### What you will do
Beginning with the line that holds "Instruction: Run the", copy each line through the end of the material below, exactly and with no pictures.

### Data in this exercise
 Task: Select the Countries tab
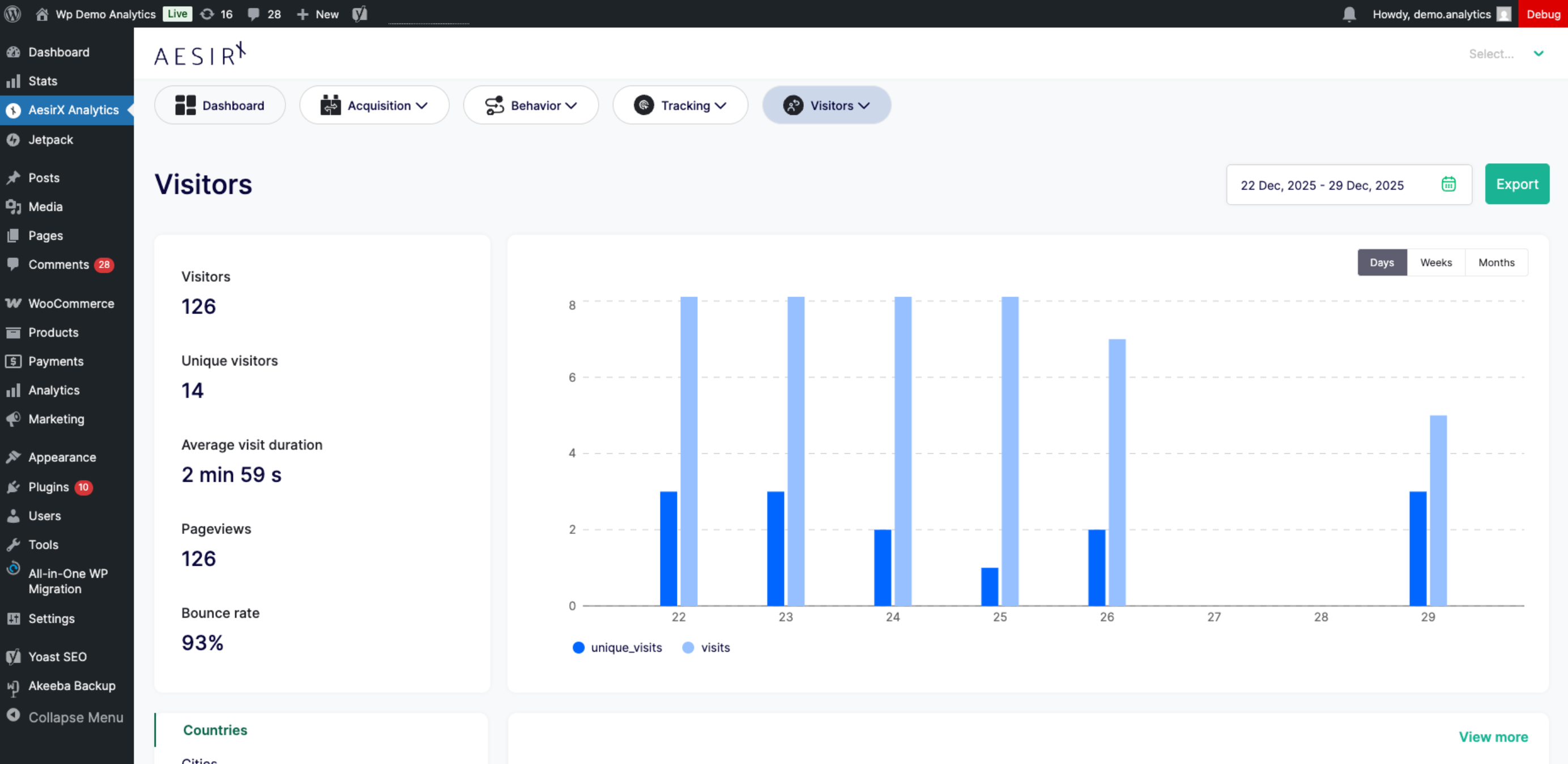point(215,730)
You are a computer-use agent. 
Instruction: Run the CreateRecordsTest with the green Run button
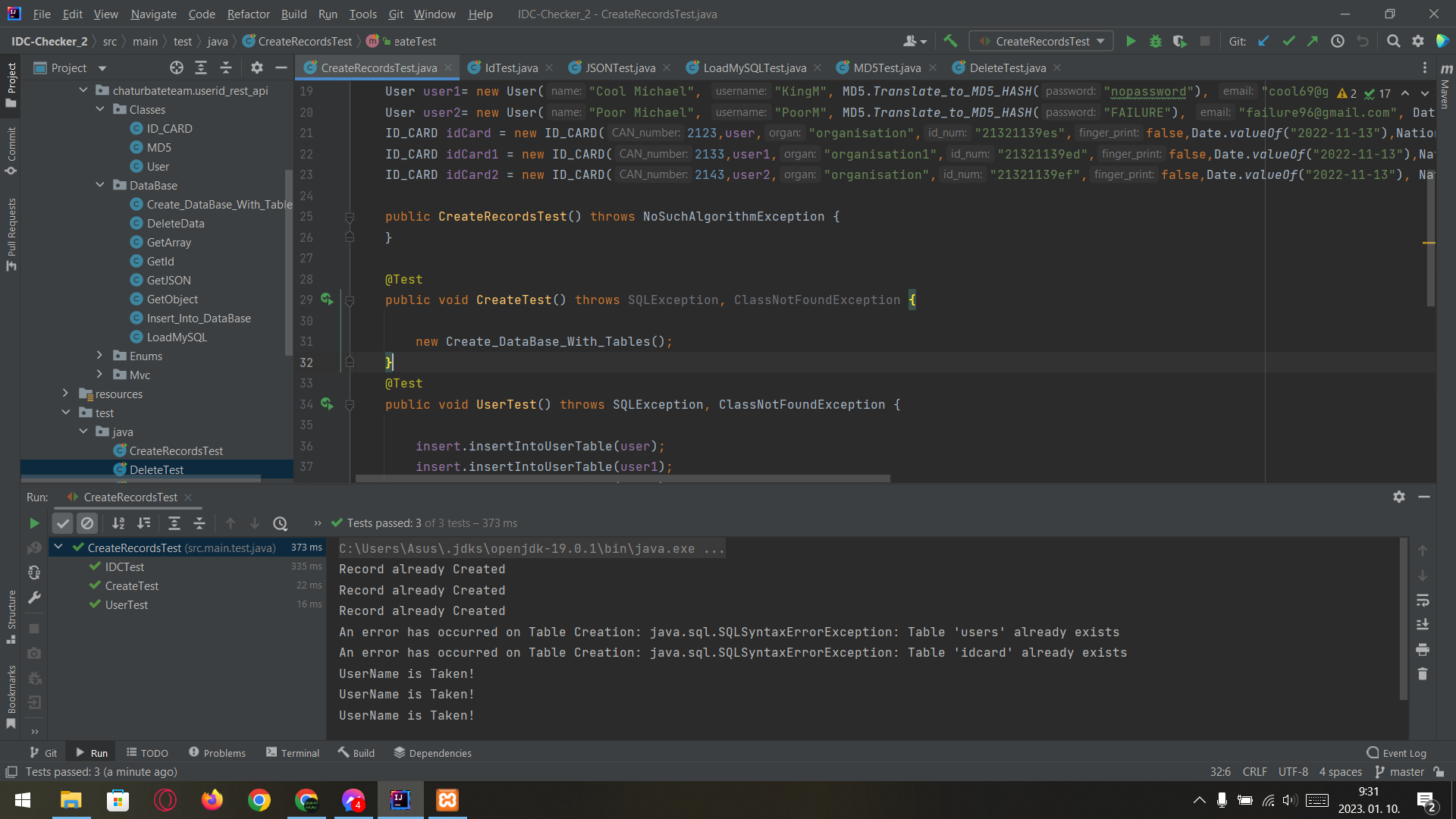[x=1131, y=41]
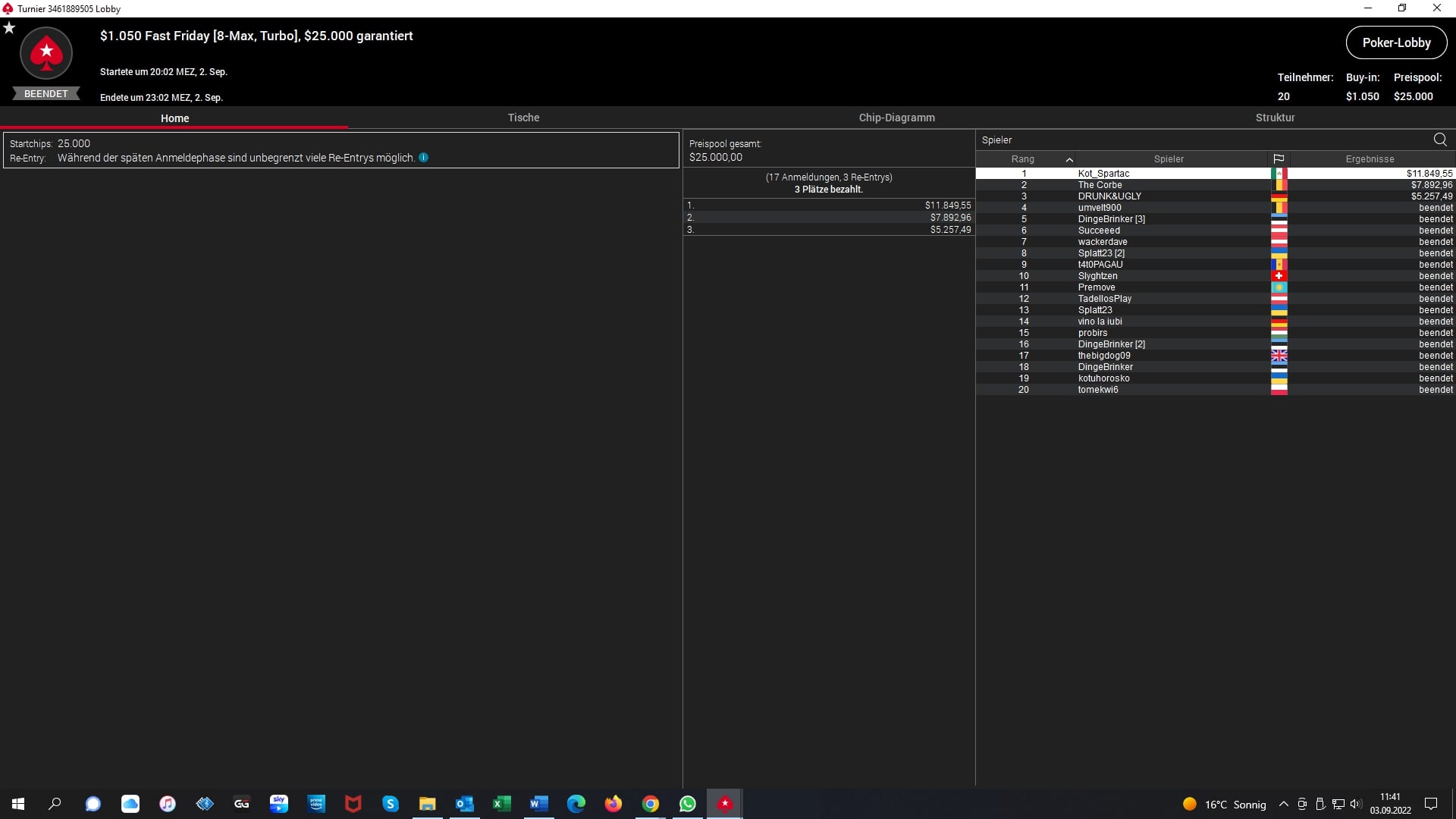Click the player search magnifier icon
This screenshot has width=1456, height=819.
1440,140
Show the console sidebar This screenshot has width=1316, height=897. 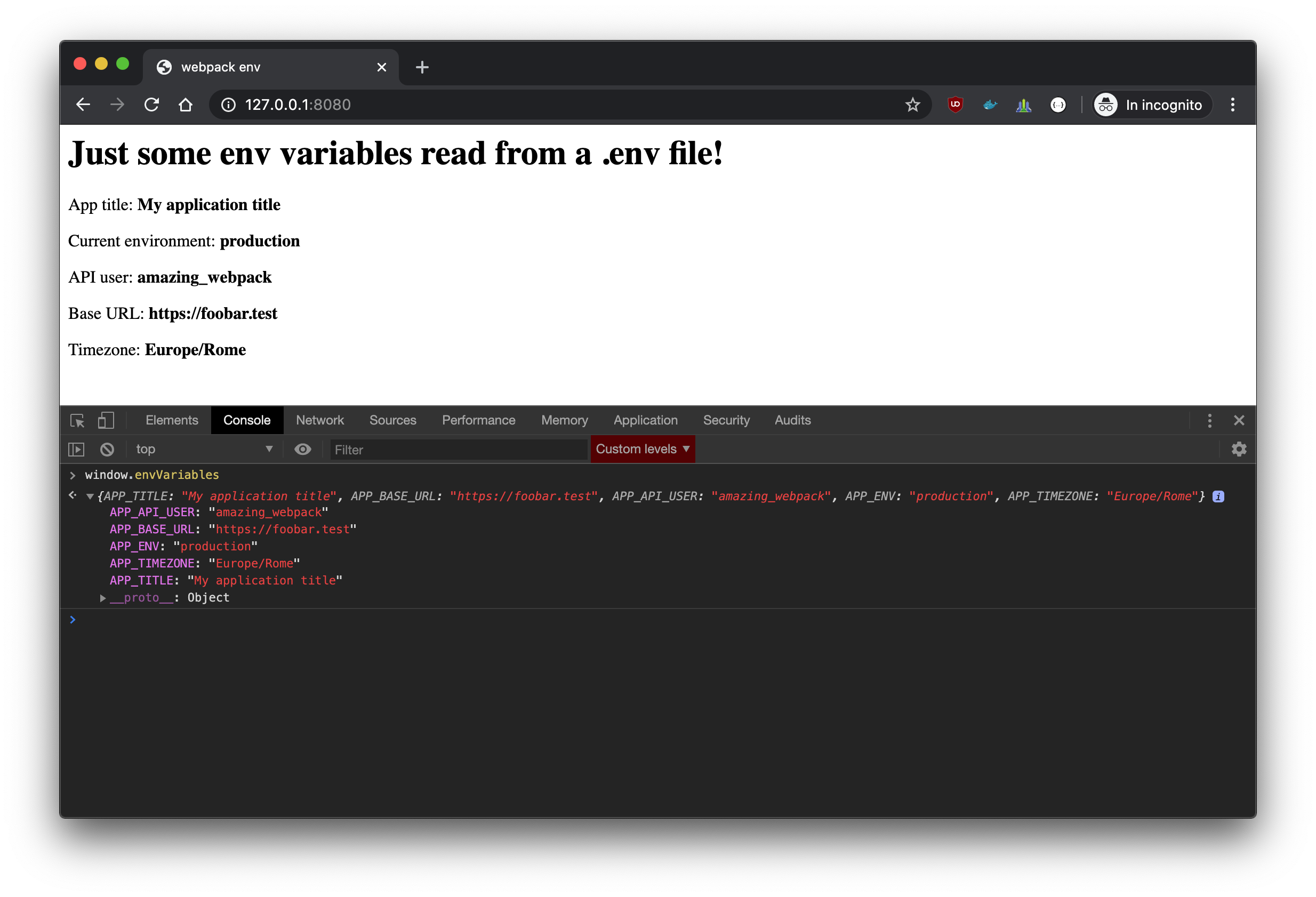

### Task solution
Instruction: Run the CreateRecordsTest with the green Run button
[x=1131, y=41]
Click the player search magnifier icon
This screenshot has width=1456, height=819.
1440,140
Show the console sidebar This screenshot has width=1316, height=897. 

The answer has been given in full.